Guston: If This Be Not I, 1945 (o/c, 42 x 55")

The early figural paintings share an interest in the claustrophobic space of de Chirico, the incomplete illusionism of Piero della Francesca, and the compositional structure of Mondrian.  The subjects are always enigmatic and difficult to interpret, especially if we try to find some rational, realistic meaning.
By the 1940s, Guston was part of the circle of artists who were forging paths in abstraction, and who later became known as the abstract expressionists.  Although we certainly see a degree of abstraction in his treatment of space and figures, Guston does not truly paint non-objective paintings until the 1950s.  A good place to begin an examination of his abstract paintings is with his own statement about them:
“There is something ridiculous and miserly in the myth we inherit from abstract art–that painting is autonomous, pure and for itself, and therefore we habitually defined its ingredients and define its limits.  But painting is ‘impure.’ It is the adjustment of impurities which forces painting’s continuity.  We are image-makers and image-ridden” (Guston, 1960; quoted in Philip Guston: Retrospective, p. 37).

The Porch, 1946-7 (o/c, 56 x 34") The Porch, No. 2, 1947 (o/c, 62 x 43")

The evolution from the Porch paintings to the Tormentors is one which takes Guston from figurative paintings to abstraction.  Guston appears to be exploring structure as something internal to the painting, increasingly compressing his figures so that they lose a sense of independent solidity and mass and become increasingly ghost-like, as one critic, Michael Auping, has described them.  In following this evolution, there is a suggestion that the visual model in this case is not Piero della Francesca so much as the painfully Gothic expressionism of Max Beckmann as well as photographs which Guston had seen of survivors of Nazi death camps.  We might do well to keep in mind the fact that Guston’s real name was Goldstein and his family had emigrated because Jews were persecuted in Russia.  By the same token, we might also want to remember that Guston’s father had hung himself and the young Guston had been the one to find him.

The Tormentors, 1947-8 (o/c, 40 x 60")

When we turn to The Tormentors, all of this has become implied; rather than seeing bodies we now see white outlines of the places where the bodies had been standing on the Porch.  It is not a big stretch to recognize a comparable compositional format to both paintings; nor is it a stretch to see the Tormentors as a more psychological or emotional expression of a subject which has to do with death and extermination.  Finally, what we should note is that we can certainly perceive this painting as an abstraction but in the context of the knowledge of what directly preceded it, we are better able to see that Guston is engaging in a process of stripping down the figures and object elements of the earlier painting to bare essentials and to structural indicators, a process which continues into the even greater abstraction of Red Painting of 1950.  Yet, with this abstraction, Guston has more definitively entered the domain of the object-less painting, a trend which continues in his work for the next decade as brushstrokes and varying degrees of the density of paint become the essential components of the painting.

Red Painting, 1950 (o/c, 34 x 62")

To B.W.T., 1952, a painting dedicated to his friend, the artist Bradley Walker Tomlin, exemplifies this development, although there will always be something about the way in which the density increases and converges toward the center of his paintings and contrast between paint applied in dabs and in linear gestures, that impels the tendency to see these as reflections of figures and objects.

Information shown
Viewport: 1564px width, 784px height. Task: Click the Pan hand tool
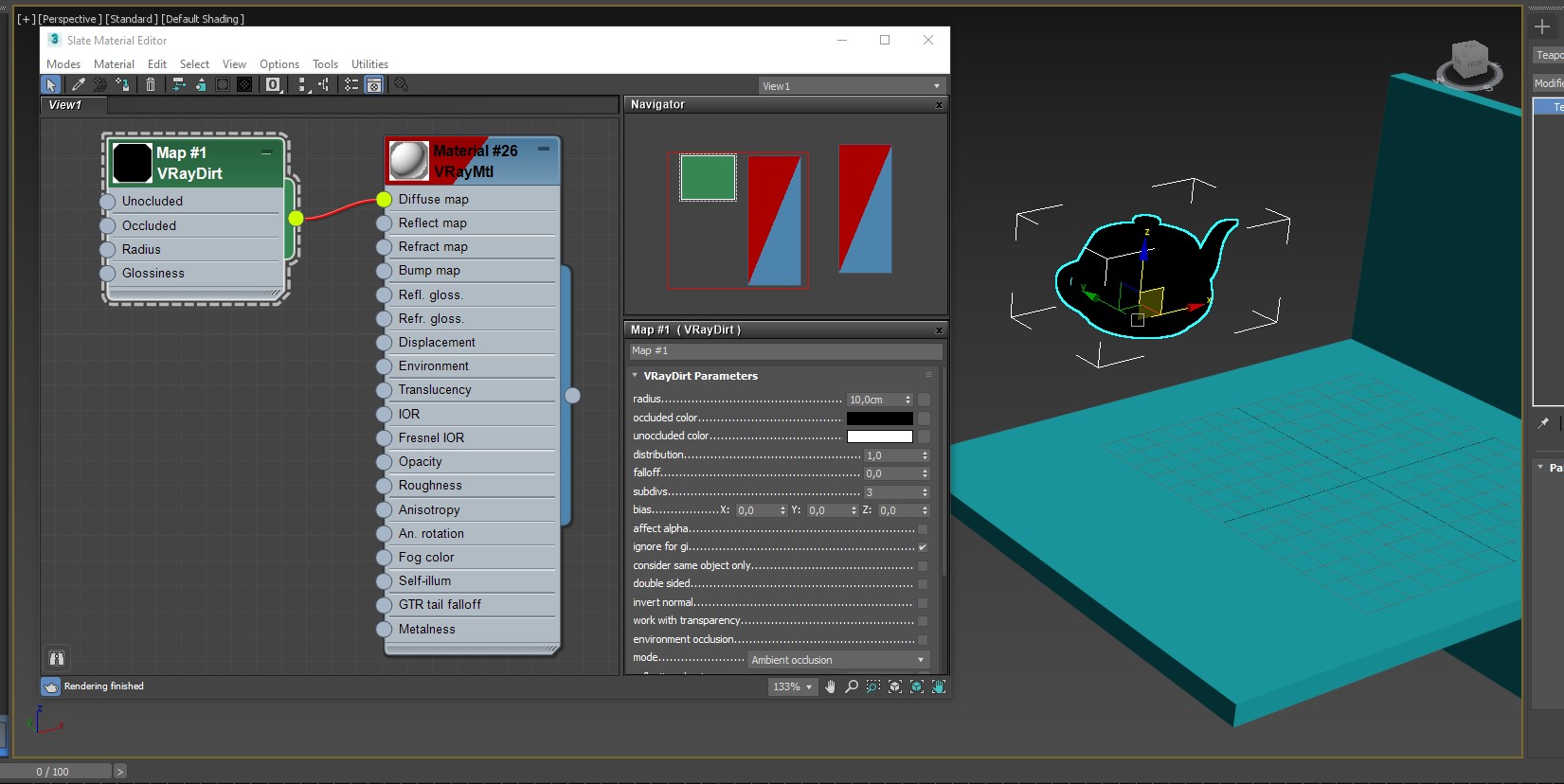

...

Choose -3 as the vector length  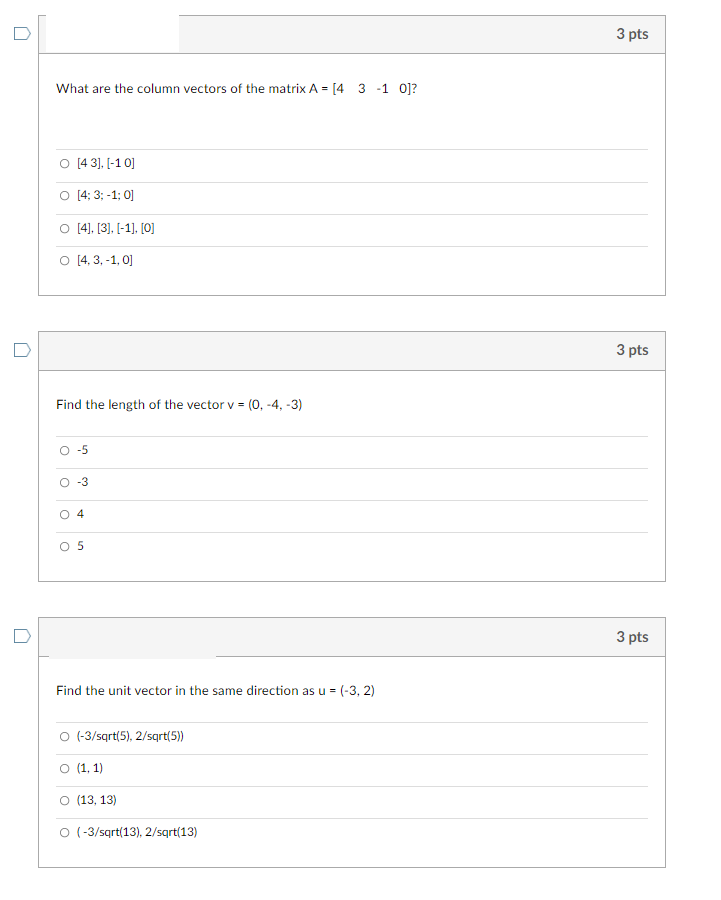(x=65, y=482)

Tasks for this exercise
a: In the essay on Guston, which painting is dedicated to the artist Bradley Walker Tomlin?
b: Carry on the essay on Guston from the point where it stops.
The material comes from a source other than the essay on Guston.

Answer set
a: To B.W.T., from 1952.

b:
To B.W.T., 1952 (o/c, 48 x 51) To Fellini, 1958 (o/c, 69 x 74")

If, for the central abstract expressionists, the evolution towards abstraction was almost uniformly in the direction of splitting apart, disintegrating or dissolving the figure and subject matter into intangible layers of color and gesture, Guston, after his move into an abstraction which centralized the touch of paint, rather than the gesture, and therefore never became as intangible as the others, had, by the late fifties, already begun to move toward a thicker style with greater suggestions of congealed figures. It should be no surprise, then, that many of Guston’s paintings are not only named but named for people who ultimately inspired him to think or respond in some way or whose own investigations into art demonstrated a parallel course to his own.

The Studio, 1969 (o/c, 48 x 42")

Guston’s abstractions are, in fact, less known than his later paintings, in part because the late 1960s saw what appeared to be a complete reversal in his work–figurative art that sort of looked like pop art but pretty much didn’t; paintings which appear to have not only halted the process of Guston’s work but reversed it.

Painter's Forms No. 2, 1978 (o/c, 78 x 108")

Guston, having begun with figures and having moved into abstraction, after passing through a stage in the 60s in which his paintings became darker and block-like forms seemed to coagulate on the surface, reincarnated the figure in paintings which have been described as grotesque and comic, both of which are probably true.  Also true is the fact that they suggested a more socially-oriented and autobigraphical content to his work.  And what is finally true is that in its departure from the paradigmatic abstract expressionist path, Guston's eventual affinities were with a different generation of painters--the new imagists and "bad painters" of the 1970s.

Couple in Bed, 1977 (o/c, 81 x 94") untitled (Hillside), 1980 (acrylic and ink on paper, 23 x 29")

My question, I think, is whether we should see Guston as being as true to the ideals of Rosenberg as De Kooning was.  If the artist has eliminated the boundaries between art and life by the decision to "just paint," then is it the case that everything about an artist's life enters the painting when the artist has eliminated these boundaries?  Isn't that what Rosenberg said?  And given that Guston studied and absorbed the influences of Miro, Picasso, Piero della Francesca, and other artists, without imitating any of them, perhaps Greenberg's belief that there is continuity of ideas through the evolution of art also makes sense.  Just thinking out loud, as it were.

Some extracts from Philip Guston's essay, "Faith, Hope and Impurity":

"There are so many things in the world - in the cities - so much to see.  Does art need to represent this variety and contribute to its proliferation?  Can art be that free?   The difficulties begin when you understand what it is that the soul will not permit the hand to make.  [...]
"The problem, of course, is more complex than mere duration of 'inspiration.' There wre pre-images in the fifteenth century, foreknowledge of what was going to be brought into existence.  Maybe my pre-image is unknown to me, but today it is impossible to act as if pre-imaging is possible.
"Many works of the past (and of the present) complete what they announce they are going to do, to our increasing boredom.  Certain others plague me because I cannot follow their intentions.  I can tell at a glance what Fabritius is doing, but I am spending my life trying to find out what Rembrandt was up to.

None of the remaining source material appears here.